Fragment dokumentu:
Wątek: Nowe Filmy
Wyświetl Pojedyńczy Post
Stary 01-01-2022, 20:04   #359
Ribaldo
Bradiaga Mamidlany
 
Ribaldo's Avatar
 
Reputacja: 1 Ribaldo ma wspaniałą reputacjęRibaldo ma wspaniałą reputacjęRibaldo ma wspaniałą reputacjęRibaldo ma wspaniałą reputacjęRibaldo ma wspaniałą reputacjęRibaldo ma wspaniałą reputacjęRibaldo ma wspaniałą reputacjęRibaldo ma wspaniałą reputacjęRibaldo ma wspaniałą reputacjęRibaldo ma wspaniałą reputacjęRibaldo ma wspaniałą reputację
Cytat:
Napisał Johan Watherman Zobacz post
Z innej beczki, widziałem nowy Matrix. Nie polecam.
Ja tam bawiłem się całkiem dobrze i to mimo faktu, że film trwa prawie dwie i pół godziny.
Być może wynika to z faktu, że nie miałem wobec niego żadnych oczekiwań. Wiedziałem, że nie jest w stanie pobić “jedynki” pod żadnym względem. Pierwszy Matrix wyważał w jednej chwili wiele drzwi i to na różnych poziomach, czy to artystycznym, kulturowym, czy nawet filozoficznym.
Skoro drzwi zostały wywalone wraz z framugą, to nie da się zrobić tego po raz drugi.

Czy film jest parodią?
W pewnym sensie tak, czasami nawet bardzo mocno ocierający się o kicz i myślę, że to w pełni świadomy zabieg. Para zakochanych głównych bohaterów wiszących na tle zachodzącego słońca, Morfeusz biegający w różowym płaszczu, czy zabawa okularami, no coś pięknego.

Czy jest jakiś głębszy przekaz?
Myślę, że tak, choć nie jest on w żadne sposób ukryty pod jakimiś symbolami i alegoriami. Zostaje wywalony kawa na ławę i choć jest oczywistą oczywistością, to i tak uważam, że fajnie, że został wypowiedziany.

“Owieczki nigdzie się nie wybierają. Podoba im się mój świat. Nie chcą wolności, ani władzy. Ludzie nie chcą wolności Chcą być kontrolowani. Pragną komfortu pewności.” - mówi w końcowej scenie Analityk.

I to jest prawda dużo bardziej przerażające niż wizja maszyn, czy też tajnych sił, które trzymają nas w cyfrowym więzieniu.

Matrix 4 mimo patetycznego podtytułu, nie spowoduje wskrzeszenia mody na migające zielone cyferki i skórzane prochowce, ale film nawet nie ukrywa, że miał taki zamiar. Jak dla mnie to tylko zabawa konwencją i to w mojej ocenie całkiem udana. Psychofani będą rozczarowani, ale wiadomo jak z nimi jest. Tych się nigdy nie da zadowolić i nieważne, czy to fani Wiedźmina, Gwiezdnych Wojen, czy Matrixa.

Do wykonania:
1) Streść w dwóch zdaniach wpis o nowym Matriksie.
2) Przepisz z wpisu o nowym Matriksie fragment zaczynający się od słów „I to jest prawda” i ciągnący się aż do słów „Wojen, czy Matrixa.”.

Fragmenty listingu:
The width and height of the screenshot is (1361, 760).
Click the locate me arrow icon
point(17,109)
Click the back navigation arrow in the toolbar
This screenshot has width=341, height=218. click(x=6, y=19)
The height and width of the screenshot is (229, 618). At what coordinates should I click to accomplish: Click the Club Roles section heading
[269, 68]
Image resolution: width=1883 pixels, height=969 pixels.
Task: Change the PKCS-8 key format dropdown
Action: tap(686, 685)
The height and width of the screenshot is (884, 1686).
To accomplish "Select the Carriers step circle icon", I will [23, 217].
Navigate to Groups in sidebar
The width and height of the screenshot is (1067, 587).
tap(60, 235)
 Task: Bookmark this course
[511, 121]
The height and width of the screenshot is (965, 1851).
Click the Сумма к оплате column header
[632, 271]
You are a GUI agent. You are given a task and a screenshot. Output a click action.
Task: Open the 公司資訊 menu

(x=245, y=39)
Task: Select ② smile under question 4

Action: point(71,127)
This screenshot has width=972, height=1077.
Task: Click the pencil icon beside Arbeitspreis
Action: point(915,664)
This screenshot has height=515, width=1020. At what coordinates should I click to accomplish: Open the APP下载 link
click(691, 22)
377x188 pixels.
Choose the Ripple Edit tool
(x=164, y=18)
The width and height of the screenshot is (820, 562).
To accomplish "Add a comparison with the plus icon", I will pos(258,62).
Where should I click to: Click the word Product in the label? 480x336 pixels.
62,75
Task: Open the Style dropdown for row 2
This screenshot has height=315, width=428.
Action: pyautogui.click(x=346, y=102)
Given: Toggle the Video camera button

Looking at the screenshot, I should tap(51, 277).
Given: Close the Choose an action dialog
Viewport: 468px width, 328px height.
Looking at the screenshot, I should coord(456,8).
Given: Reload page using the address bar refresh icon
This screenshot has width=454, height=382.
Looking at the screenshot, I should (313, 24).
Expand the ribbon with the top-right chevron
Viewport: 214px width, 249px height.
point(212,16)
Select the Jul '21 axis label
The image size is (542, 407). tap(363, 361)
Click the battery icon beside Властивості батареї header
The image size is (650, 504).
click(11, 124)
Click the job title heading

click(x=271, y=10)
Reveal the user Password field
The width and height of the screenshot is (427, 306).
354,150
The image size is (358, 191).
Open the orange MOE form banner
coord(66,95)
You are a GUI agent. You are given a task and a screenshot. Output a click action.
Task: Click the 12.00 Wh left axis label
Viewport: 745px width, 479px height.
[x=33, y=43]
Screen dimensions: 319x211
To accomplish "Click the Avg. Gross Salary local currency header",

Wyniki po kolei:
1) Autor wpisu bawił się na nowym Matriksie całkiem dobrze, bo nie miał wobec filmu oczekiwań i wiedział, że nie pobije on pierwszej części. Uważa go za świadomie ocierającą się o kicz i udaną zabawę konwencją, której przekaz, że ludzie nie chcą wolności, tylko kontroli, podano wprost, choć psychofani i tak będą rozczarowani.

2)
I to jest prawda dużo bardziej przerażające niż wizja maszyn, czy też tajnych sił, które trzymają nas w cyfrowym więzieniu.

Matrix 4 mimo patetycznego podtytułu, nie spowoduje wskrzeszenia mody na migające zielone cyferki i skórzane prochowce, ale film nawet nie ukrywa, że miał taki zamiar. Jak dla mnie to tylko zabawa konwencją i to w mojej ocenie całkiem udana. Psychofani będą rozczarowani, ale wiadomo jak z nimi jest. Tych się nigdy nie da zadowolić i nieważne, czy to fani Wiedźmina, Gwiezdnych Wojen, czy Matrixa.